I spent the weekend tired. I knew I would. Practically every waking minute during the day, I was fighting to remain awake and not doze off the moment I stopped moving.
Then at night, the drowsiness departed and I was wide awake.
Friday night through Sunday night, that was how I felt. Tired all day and restless all night.
Actually, it’s how I feel TODAY, too. Like if I had a cot to stretch out on, I’d be asleep in a moment.
I’m on the alert to see if the REST of the migraine symptoms show up (the light-sensitivity and the actual headache). So far, knock wood, they haven’t.
Mark thinks I’m taking the declination letter from the insurance agency better than he is. I told him, "I just LOOK like I am", but I didn’t elaborate. Why bring everyone else down?
Feeling like this makes it hard to focus on anything.
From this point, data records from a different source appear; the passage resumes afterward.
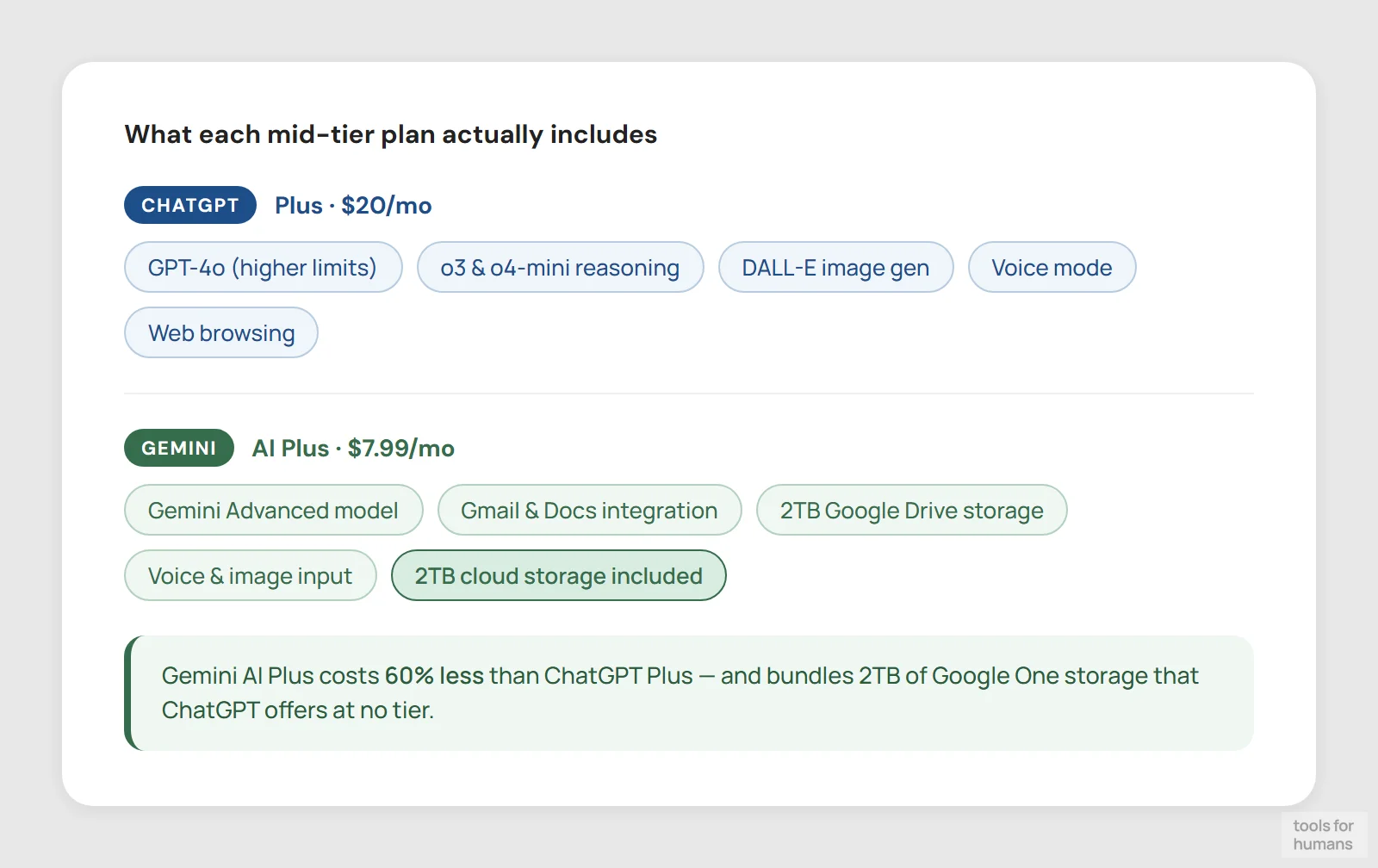Click the Plus · $20/mo price text
The height and width of the screenshot is (868, 1378).
point(353,206)
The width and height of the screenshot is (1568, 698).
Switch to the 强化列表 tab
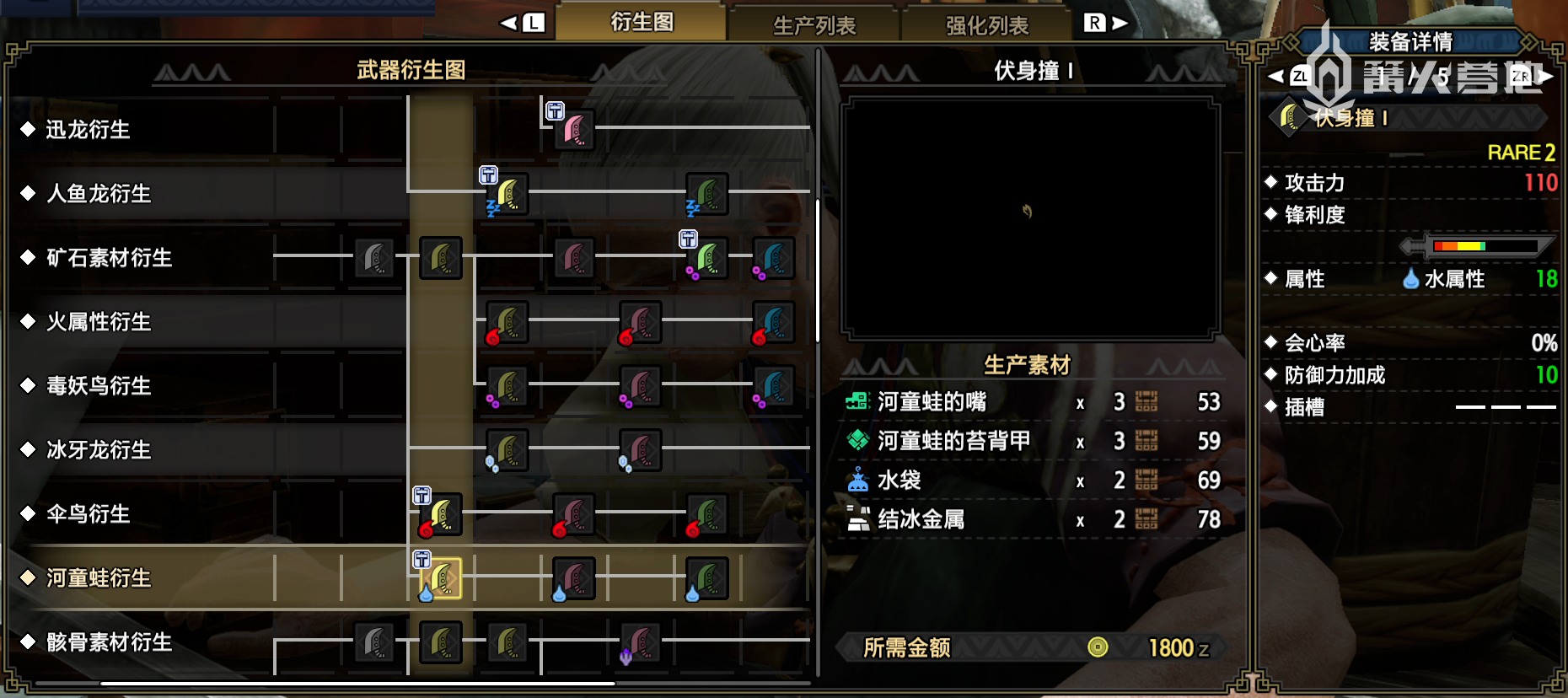[987, 25]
I fight through it when I’m at work, though. Especially for the past few days. H, who has been seeing a bunch of work that used to come to me, was off for two days last week for vacation, and today she is on jury duty. (Is it selfish to hope she gets picked for a long, drawn-out trial? SHE has a permanent job and gets paid when she’s not here. It won’t hurt her if I stay "necessary" to this company for a while longer.)
I have some stuff to write about, regarding the assignment of some priests in my former and current parishes, but I havent’ got the energy at the moment.
So that’s two things I’m going to have to sit down and write about later… the stories from the Slap Shot fundraising banquet, and the parish stuff. Consider this the bloggers’ equivalent of a raincheck.